Namun, misi yang menegangkan itu tidak akan berhasil tanpa dukungan penduduk di sekitar gua, tepatnya, petani Mae Sai, karena sejak anak-anak dinyatakan hilang pada 23 Juni, mereka sangat terpengaruh. (19659003) Volume air yang dipompa keluar dari gua mencapai 180.000 liter per jam, jadi wajar saja sawah di sekitar gua 10 kilometer terendam.

"Saya baru menanamnya.

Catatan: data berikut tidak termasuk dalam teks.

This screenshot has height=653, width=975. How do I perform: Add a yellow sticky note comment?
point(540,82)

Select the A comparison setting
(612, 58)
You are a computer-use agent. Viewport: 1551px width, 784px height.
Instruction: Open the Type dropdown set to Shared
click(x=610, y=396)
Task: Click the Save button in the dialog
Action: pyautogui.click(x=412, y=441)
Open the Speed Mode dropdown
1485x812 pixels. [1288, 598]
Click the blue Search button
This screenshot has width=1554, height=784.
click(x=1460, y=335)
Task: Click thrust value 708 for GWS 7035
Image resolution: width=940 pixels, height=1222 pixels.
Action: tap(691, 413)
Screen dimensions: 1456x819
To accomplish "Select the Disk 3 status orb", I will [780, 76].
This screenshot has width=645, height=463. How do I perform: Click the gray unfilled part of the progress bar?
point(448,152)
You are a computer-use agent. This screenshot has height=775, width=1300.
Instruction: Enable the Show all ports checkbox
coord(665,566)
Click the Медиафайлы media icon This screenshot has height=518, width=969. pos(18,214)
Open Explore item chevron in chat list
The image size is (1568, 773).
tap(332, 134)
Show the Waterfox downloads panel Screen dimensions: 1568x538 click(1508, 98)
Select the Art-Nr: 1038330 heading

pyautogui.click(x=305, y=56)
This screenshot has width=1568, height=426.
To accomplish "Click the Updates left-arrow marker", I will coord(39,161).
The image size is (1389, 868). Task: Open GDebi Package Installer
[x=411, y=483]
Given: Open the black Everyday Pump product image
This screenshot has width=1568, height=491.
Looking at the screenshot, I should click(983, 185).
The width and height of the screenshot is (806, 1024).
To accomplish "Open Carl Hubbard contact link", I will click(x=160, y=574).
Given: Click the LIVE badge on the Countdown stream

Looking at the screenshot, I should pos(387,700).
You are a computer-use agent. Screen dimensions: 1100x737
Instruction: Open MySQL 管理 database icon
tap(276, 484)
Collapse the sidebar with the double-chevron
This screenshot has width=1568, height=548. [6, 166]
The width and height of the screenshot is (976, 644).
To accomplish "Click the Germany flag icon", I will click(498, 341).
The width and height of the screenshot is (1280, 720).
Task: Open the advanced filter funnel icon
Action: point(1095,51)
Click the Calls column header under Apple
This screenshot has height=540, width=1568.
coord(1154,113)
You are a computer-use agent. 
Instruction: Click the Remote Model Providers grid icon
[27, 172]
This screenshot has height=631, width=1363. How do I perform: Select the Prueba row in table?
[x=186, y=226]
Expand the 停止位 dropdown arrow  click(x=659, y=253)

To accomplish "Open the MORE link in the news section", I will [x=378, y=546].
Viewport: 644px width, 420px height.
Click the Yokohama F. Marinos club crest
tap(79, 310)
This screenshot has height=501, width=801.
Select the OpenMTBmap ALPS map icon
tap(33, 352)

Keesokan harinya, saya sudah bangun air yang sudah setinggi setengah meter," kata Mae Bua Chaicheun seperti dilansir ABC News.

Namun demikian, wanita yang tinggal di Ban Nong O Village tidak marah. Sebaliknya, dia bahkan lebih tertekan. Dia dengan tulus menenggelamkan sawah dan biji yang hanya disemainya rusak selama 13 korban yang terperangkap di dalam gua selamat.

"Hidup mereka lebih berharga daripada beras. Beras dapat ditanam kembali. Tetapi mereka tidak bisa," kata Mae. Karena tidak lagi mengurus sawah, dia kemudian bergabung dengan misi penyelamatan sebagai sukarelawan.

Seperti Mae, hati orang-orang Thailand tampaknya berbaur dengan para korban. Setiap hari, mereka juga berdebar-debar menunggu berita terbaru dari gua.

Selain itu, sejak Minggu (8/7), area di sekitar gua disterilkan. Polisi hanya mengizinkan anggota tim inti evakuasi untuk berjalan kaki di sekitar mulut gua. Yang lain dipaksa menunggu di pos keamanan yang disediakan.